Judging from the last few posts, it seems like my blogging instincts are best triggered when I travel. I am starting to write this on my flight to India. Just a few hours back, I stepped onto the plane in Boston and took one of the cramped seats in economy with no legroom, with armrests that wouldn't move. As I strapped my seat belt on, I had ominous visions of being strapped on to an electric chair. Why, it soon became clear.
I had developed a cold yesterday. Now, this cold was the kind that gives you a running nose: a nose that runs more copiously than the Nile. I purchased three Kleenex packs, and sure enough, by half the flight, I had run through two of them. This cold was also the kind that gives you headaches and body-aches. Add that type of thing when you are trapped in a seat and can barely move, and the results are lethal: in fact, Guantanamo would be a breeze after this. If you want your terrorist to talk, expose him to common cold, strap him onto one of the economy seats on an international flight, and let him fly for, may be, two days. See if he doesn't spill his guts out.

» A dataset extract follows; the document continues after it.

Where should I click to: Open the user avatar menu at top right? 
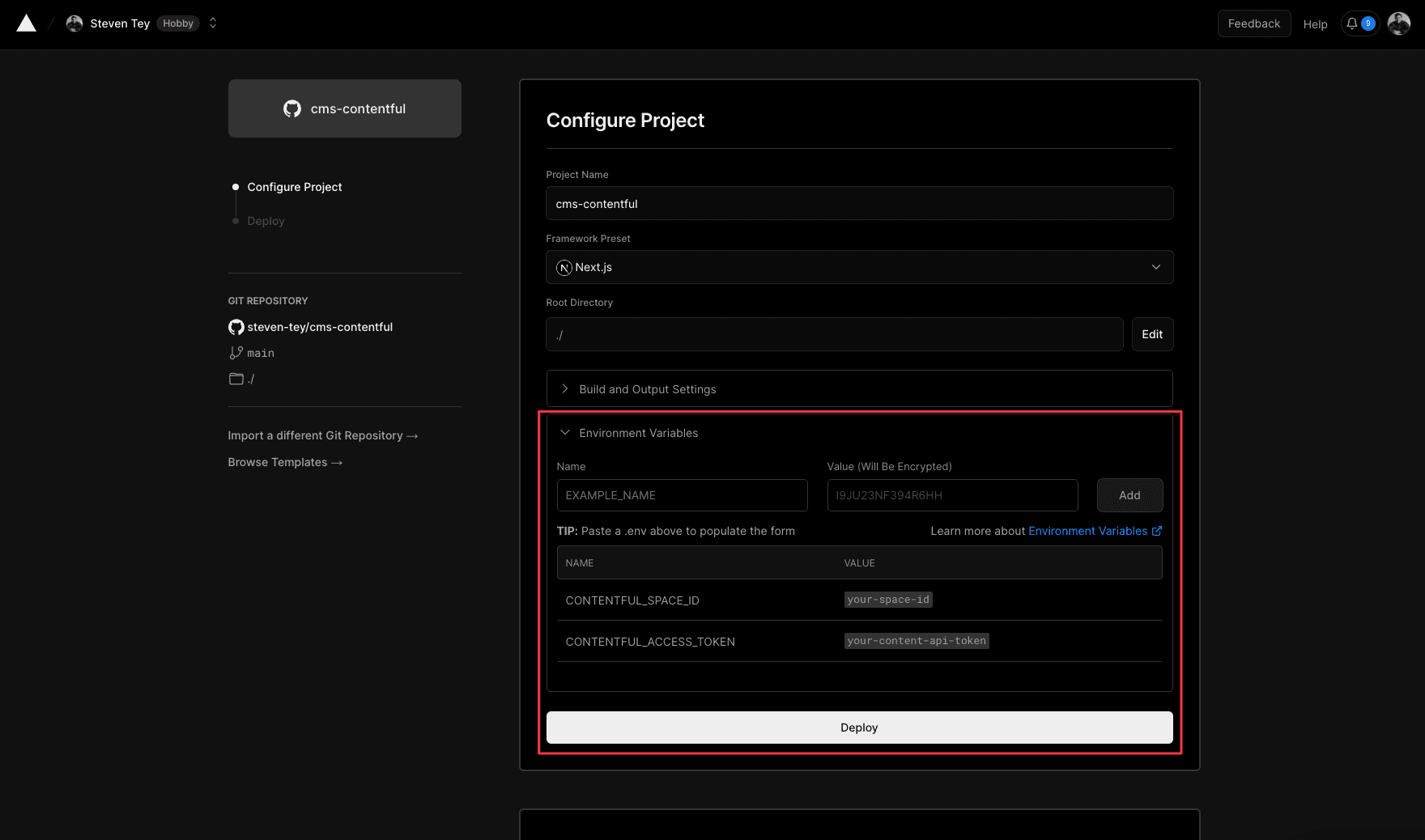[1398, 23]
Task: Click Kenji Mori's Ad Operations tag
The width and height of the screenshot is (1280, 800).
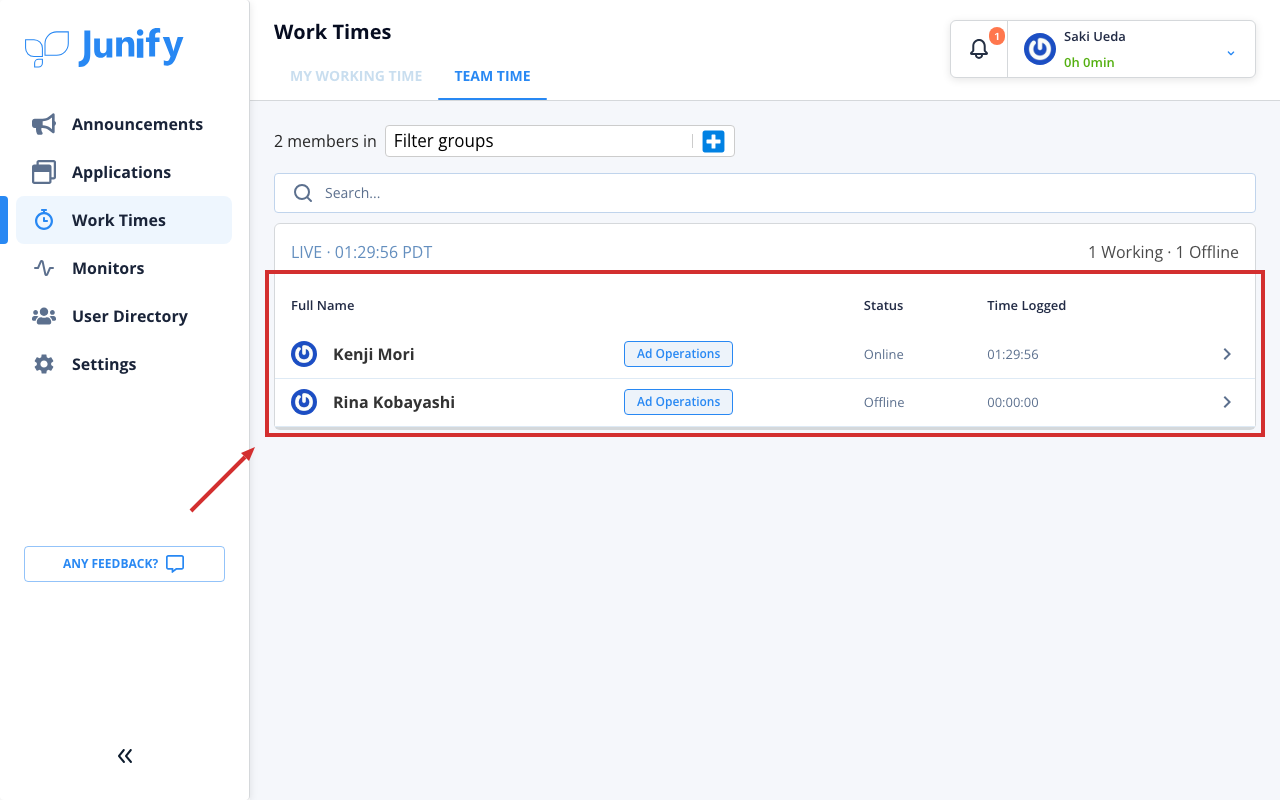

I started feeling feverish after a while. I feared I might have contracted the bird-flu. As I fitfully slept, I had nightmares of waking up and coughing and spraying blood and viruses all over the other passengers, and then being quarantined in Amsterdam. I also realized I had to take a crap. Blame it on my stern upbringing, or call me stuck-up (as it were), but I am one of those squeamish folks who simply can't go in an airplane. So, in addition to my already nightmarish situation, I was now constipated. Just peachy.
Flying to India is like the journey of Moses and his people to the land of Canaan. Its long, arduous, and a great test of resilience. The Jews at least had their manna from heaven. All I got was undercooked schezuan chicken. My flight schedule looked like this: 8-hr flight to Amsterdam from Boston, 3-hr stopover; an 8-hr flight from Amsterdam to Mumbai, and then a stopover for 6.5-hrs; finally, a 2-hr flight to Bangalore. That's over 26 hours in transit.
Having reached Amsterdam without actually dying, or killing other people with my bird-flu virus, I was feeling a tiny bit better. Optimistic even, that with the worst behind me, I would make it. But my heart sank to the floor as I entered the KLM flight to Mumbai. The legions of seats were even more cramped than those on my earlier flight, if that were possible. It's like KLM decided to treat people flying to India (which translates to: Indians, mostly) a bit differently on their flights. The earlier flight at least had individual TV screens. The "in-flight entertainment" on this plane, however, consisted of images beamed onto the wall in front of the first rows of seats from a projector. What are we, in the 70's? Why this disparity, I ask the airlines.
I was feeling slighted (by the conditions on the plane), and debilitated (by the cold). Just when I thought things couldn't get worse, my ear, which was acting up because of the cold, started hurting as the plane changed altitudes. This was not the dull, throbbing pain I very rarely get when I have problems with air pressure at higher altitudes. This was like someone took a screwdriver and inserted it into my right ear to see how far it would go. Within minutes, involuntary tears were running down my face. I felt this urge to unbuckle myself, and storm out of the plane. Just as I reached the limits of my tolerance to pain, the hurting stopped. I collapsed, as much as that was possible, back into my seat, and almost passed out. I then slept -- long and hard. I woke up and was deaf in the right ear. As I write this, hearing has still not returned to my right ear.
As we approached Mumbai, I suddenly started feeling a sense of camaraderie with my fellow travelers: we had made it together! Then, I realized: it was not all over yet. I had the return journey in a couple of weeks. Best not to think of it until I had to experience yet. If I have my way, I will never again fly. At least, not economy.